Text extract ▸

:::::

I live in a village at the juncture of the Grand and Conestogo Rivers, situated on the historic indigenous lands of the Neutral, Anishinaabeg, and Haudenosaunee peoples. Outside my window the Grand River winds through what is now Mennonite farmland. I’m aware of my place as a settler, though that wasn’t always the case. This is land once promised to the Six Nations; I’ve vowed to be mindful that I reside here as a guest.
I named my writing room, The Perch because it’s situated at treetop level. From my second-floor vantage point I can watch the cold winds of early April swirl through what’s left of the detritus in my garden while making a mockery of the seductive spring weather we’d enjoyed only days ago. My view is ever changing, between the budding of the trees and later fall of the leaves, or the freeze and thaw of the river there is no other place I’d rather write.
Best of all – there are birds: flocks of songbirds flit tree to tree in spring and summer: Blue Jays and Cardinals, Robins and Chickadees, Grackles and Goldfinches, and just last year an Indigo Bunting that perched high in the Chanticleer pear tree for the better part of an hour. Canadian Geese chevron the sky in autumn, red tailed hawks and the occasional bald eagle hunt the river and cropped fields for mice or rabbit in early winter. There’s something to be said for a bird’s eye view.

:::::

Source excerpt ▸
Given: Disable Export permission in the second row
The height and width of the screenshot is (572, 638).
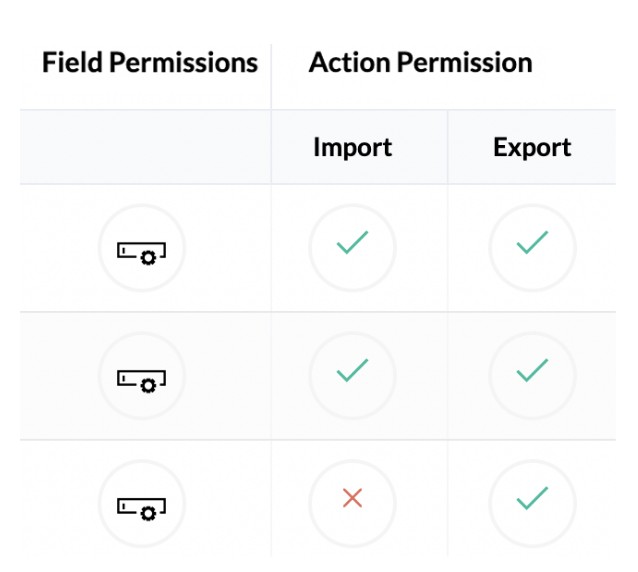Looking at the screenshot, I should (x=532, y=373).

:::::

Required tasks ▸
A. Please print, word for word, the passage in the essay on the riverside writing room that begins at the words "I live in a" and stops after "as a guest.".
B. Carry on writing the essay on the riverside writing room from the point where it ends.

Answers per task ▸
A.
I live in a village at the juncture of the Grand and Conestogo Rivers, situated on the historic indigenous lands of the Neutral, Anishinaabeg, and Haudenosaunee peoples. Outside my window the Grand River winds through what is now Mennonite farmland. I’m aware of my place as a settler, though that wasn’t always the case. This is land once promised to the Six Nations; I’ve vowed to be mindful that I reside here as a guest.

B.
I typically spend my afternoon hours editing a work in progress, or transcribing the rough draft of a story I’d hastily scrawled into a journal in the still dark hours of a morning. For me, writing is a practice and having a dedicated space has helped immensely. I’m disciplined in my work practices, but not with my imagination. In the early stages of writing fiction, it’s best not to hold on too tightly to the rules. Still, even flights of fancy need a home.
On one wall I have three low books shelves and on the other two wooden file cabinets of research, magazine photos, story ideas, a novel in draft, and final edits of my short story collection. I find it comforting to be surrounded by so many words.
I’m known to be a neatnik, a joyful cupboard labeller, and drawer organizer. I find clutter stressful and in every other room in the house I keep it to a minimum, yet here in the perch it’s another world – here my imagination is free to run wild.
Above the file cabinets is my vision board; a two decades long art installation filled with story and character ideas, quotes, post cards, and entry tickets to writing retreats and some of the worlds most sacred sites. I’ve festooned it with a Buddhist prayer flag, found feathers, rejection letters, and a few emails of praise for my work; there’s a note that says, ‘I miss you” and another with a six word tattoo I’ll likely never get. This board reminds me that the best cache for story is memory.
There’s also a photo I shamelessly ripped from a magazine in my dentist’s office many years ago. It’s a picture of Margaret Atwood wearing a floral turquoise jacket and her neck is adorned with heavy red beads; she looks thoughtful – a hint of a smile plays on her lips. I thought she’d make a great muse, so I carefully rolled it into my bag and snuck it home. I’m not normally a thief.
I tacked the page to my vision board. On days when I feel like abandoning a tough edit I turn to that stolen photo and ask my paper Margaret, ‘Should I call it quits?’ I know the answer, but I ask anyway. She hasn’t failed me yet.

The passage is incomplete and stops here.